Owning large, group-focused hotels in major cities like New York and San Francisco isn't the popular thesis for real estate investors right now, but executives with Park Hotels & Resorts said they're keen on sticking with that strategy.
The Tysons, Virginia-based real estate investment trust holds a portfolio of 54 hotels, many of which are large resorts or convention properties.
Speaking on the company's fourth quarter and full-year 2021 earnings call, President and CEO Thomas Baltimore, Jr. said he expects to continue holding assets in city centers for markets such as New York, where the company owns the New York Hilton Midtown; and San Francisco, where the company owns four hotels in addition to several others around the Bay Area.
He said the company was quickly rewarded for its decision to reopen its New York hotel in October. Demand and rates in November were about 7% short of 2019 levels at that property. Then, by December, performance had surpassed pre-pandemic levels.
That market is already experiencing an uptick in international travel that is likely to gain even more steam in 2022, and he believes Park is poised to have an outsize benefit from gains in group pace in New York.
"You really only have three boxes that have really significant meeting platforms, and you can argue that Hilton has the best meeting platform," he said. "As we look out in the booking pace, what we're seeing just in group pace in 2022 is about 60% of 2019 levels, about 100,000 room nights."
San Francisco, in particular, has been victim to an overly negative narrative, Baltimore said.
"San Francisco is [a market] that many people are quite down on, but I'd say it's important to remove some of the emotional clutter and negative energy that's out there and just step back for a second to think about the city," he said. "It's one of the greatest cities of the world [with] innovation, creativity, the number of universities that are located there, the venture capital anchored there.
"So I think the demise of San Francisco is a bit premature. Obviously safety and security is an issue. I was personally out there in December with another REIT CEO meeting not only with the mayor but the chief of police, their chief of staff and really stressing the need for the safety and security issue."
He said the return of events in that market will be significant in 2022.
"With citywides, there are about 34 events for this year and about 525,000 room nights, plus or minus," he said, noting the high point in 2019 reached roughly 1 million room nights through event demand.
While Baltimore remains bullish on San Francisco in the long term, short-term market conditions kept the REIT from reopening Parc 55 San Francisco in December as planned.

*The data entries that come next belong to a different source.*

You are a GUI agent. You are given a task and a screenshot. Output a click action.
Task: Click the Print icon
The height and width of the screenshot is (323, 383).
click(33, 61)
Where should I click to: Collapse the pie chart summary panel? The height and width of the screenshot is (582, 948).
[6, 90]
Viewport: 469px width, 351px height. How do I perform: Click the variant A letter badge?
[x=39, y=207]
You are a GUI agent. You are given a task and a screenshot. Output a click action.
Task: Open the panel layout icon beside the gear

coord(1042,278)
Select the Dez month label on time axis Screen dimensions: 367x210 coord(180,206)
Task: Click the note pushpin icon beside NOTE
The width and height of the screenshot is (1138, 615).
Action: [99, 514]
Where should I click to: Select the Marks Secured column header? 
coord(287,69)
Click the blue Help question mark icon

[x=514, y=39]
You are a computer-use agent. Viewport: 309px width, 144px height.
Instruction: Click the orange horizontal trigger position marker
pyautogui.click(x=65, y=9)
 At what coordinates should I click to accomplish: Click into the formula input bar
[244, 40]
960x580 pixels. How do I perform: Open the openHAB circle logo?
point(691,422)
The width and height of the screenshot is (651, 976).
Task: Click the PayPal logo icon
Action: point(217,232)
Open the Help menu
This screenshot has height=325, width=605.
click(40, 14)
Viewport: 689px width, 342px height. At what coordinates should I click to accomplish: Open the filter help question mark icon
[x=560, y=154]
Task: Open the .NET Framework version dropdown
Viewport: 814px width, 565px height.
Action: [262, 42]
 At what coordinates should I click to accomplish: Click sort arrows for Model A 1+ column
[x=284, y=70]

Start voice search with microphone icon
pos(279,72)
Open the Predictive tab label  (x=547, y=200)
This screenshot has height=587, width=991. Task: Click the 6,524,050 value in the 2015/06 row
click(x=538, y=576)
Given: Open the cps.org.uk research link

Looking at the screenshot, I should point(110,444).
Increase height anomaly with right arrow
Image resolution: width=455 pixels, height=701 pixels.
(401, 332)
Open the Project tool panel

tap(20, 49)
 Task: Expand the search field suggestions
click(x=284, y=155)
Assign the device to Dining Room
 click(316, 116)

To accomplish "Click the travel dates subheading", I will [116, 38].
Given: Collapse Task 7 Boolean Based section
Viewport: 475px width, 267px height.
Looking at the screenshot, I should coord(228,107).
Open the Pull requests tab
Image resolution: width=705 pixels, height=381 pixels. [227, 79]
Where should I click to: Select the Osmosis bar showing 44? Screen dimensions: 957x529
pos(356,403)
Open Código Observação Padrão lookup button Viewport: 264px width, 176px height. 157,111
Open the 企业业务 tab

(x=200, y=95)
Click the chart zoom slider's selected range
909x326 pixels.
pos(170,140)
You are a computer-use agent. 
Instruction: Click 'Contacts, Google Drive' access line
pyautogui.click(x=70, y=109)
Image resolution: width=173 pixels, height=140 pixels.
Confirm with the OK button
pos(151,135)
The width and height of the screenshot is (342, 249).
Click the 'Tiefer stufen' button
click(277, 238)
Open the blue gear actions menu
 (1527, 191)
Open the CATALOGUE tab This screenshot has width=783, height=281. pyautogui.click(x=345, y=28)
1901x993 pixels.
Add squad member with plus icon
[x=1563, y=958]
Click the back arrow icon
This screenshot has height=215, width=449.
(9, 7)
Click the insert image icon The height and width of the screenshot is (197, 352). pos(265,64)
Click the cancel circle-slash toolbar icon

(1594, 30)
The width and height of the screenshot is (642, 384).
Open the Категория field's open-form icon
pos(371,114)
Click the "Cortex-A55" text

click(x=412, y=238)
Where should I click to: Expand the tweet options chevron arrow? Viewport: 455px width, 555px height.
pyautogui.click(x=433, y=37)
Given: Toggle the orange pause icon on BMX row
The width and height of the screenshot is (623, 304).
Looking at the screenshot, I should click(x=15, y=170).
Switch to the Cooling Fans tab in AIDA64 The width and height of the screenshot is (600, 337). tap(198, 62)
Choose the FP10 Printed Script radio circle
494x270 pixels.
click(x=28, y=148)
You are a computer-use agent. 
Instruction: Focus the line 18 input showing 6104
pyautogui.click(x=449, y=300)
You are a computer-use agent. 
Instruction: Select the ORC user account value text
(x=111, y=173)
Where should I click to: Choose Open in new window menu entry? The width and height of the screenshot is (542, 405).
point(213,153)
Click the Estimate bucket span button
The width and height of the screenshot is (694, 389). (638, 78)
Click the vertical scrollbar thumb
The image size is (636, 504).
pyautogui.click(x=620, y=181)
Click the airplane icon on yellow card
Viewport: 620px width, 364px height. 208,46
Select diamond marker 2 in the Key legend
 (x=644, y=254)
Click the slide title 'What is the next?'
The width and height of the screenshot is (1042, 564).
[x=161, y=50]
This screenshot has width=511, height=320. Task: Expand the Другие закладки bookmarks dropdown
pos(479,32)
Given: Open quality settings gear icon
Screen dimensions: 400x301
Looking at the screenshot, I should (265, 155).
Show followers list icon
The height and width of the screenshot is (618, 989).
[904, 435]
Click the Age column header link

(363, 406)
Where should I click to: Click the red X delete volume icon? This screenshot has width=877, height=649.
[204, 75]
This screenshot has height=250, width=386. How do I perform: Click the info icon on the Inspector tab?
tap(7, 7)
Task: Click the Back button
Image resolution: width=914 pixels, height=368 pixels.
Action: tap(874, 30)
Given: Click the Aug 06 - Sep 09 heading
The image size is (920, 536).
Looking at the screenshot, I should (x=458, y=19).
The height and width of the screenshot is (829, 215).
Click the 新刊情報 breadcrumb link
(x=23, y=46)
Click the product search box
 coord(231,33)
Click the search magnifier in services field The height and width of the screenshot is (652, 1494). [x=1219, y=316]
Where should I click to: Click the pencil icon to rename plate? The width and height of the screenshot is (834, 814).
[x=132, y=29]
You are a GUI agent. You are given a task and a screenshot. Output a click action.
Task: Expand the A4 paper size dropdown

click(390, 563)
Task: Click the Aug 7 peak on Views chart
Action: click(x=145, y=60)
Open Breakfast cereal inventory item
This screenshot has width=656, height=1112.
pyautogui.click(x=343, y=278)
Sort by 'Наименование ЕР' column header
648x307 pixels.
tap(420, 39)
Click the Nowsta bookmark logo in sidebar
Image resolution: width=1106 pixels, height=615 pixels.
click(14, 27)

That property remains just one of two in Park's portfolio still closed, along with the Hilton Short Hills in suburban New Jersey, which is slated to reopen on March 1.
While leisure-driven hotels have had a decidedly quicker rebound from the depths of the pandemic in 2020, he said all the pieces are in place for the corporate and group segments to follow suit in 2022.
"COVID cases are really declining globally," he said. "We're all learning and coming to the conclusion that we've got to accept COVID and move from the pandemic phase to the endemic phase. Return to office is really accelerating. When you think about pent-up demand, it's really in all segments. It's not only leisure, but it's in business and even group. The need to be together is more important than ever."
Asset Strategy
Asked whether the company intends to move more quickly on selling off hotels it has identified as non-core in 2022, Baltimore promised to "continue to aggressively recycle." He said the company will continue to prioritize keeping and investing in its top 27 assets that make up roughly 90% of its asset value.
"We've identified another batch of non-core assets that we're going to aggressively move," he said. "Keep in mind we also had the built-in gain tax requirements that have now expired [related to the purchase of Chesapeake Lodging Trust], so that also gives us even more optionality with the portfolio."
He said while the company won't rule out buying the right assets, it can be difficult in this environment given the relatively high cost of capital, the fact the company trades at "a significant discount not only to [net asset value] but also to replacement cost" and the rarity of the large, group-driven assets Park favors hitting the market.
Instead, he said the company will focus on internal investments, either through buying back Park's stock or making improvements to owned properties. To that end, the company resumed work on the $110 million meetings and event expansion at the Waldorf Astoria Orlando and Signia by Hilton Orlando Bonnet Creek complex, which is slated to be done by the end of 2023.
Fourth Quarter Performance
In the fourth quarter, Park recorded revenue per available room across its portfolio of $110.22, up roughly 300% versus the same quarter in 2020 but down 37.6% compared to 2019. RevPAR for the full year was $84.11, similarly up 71.7% from 2020 but down 53.7% from 2019.
The company recorded a net loss of $65 million for the quarter and $452 million for the full year, with annual adjusted earnings before interest, taxes, depreciation and amortization of $142 million.
As of press time, Park's stock was trading at $19.43 a share, up 2.9% year to date. The NYSE composite index was down 3.9% for the same period.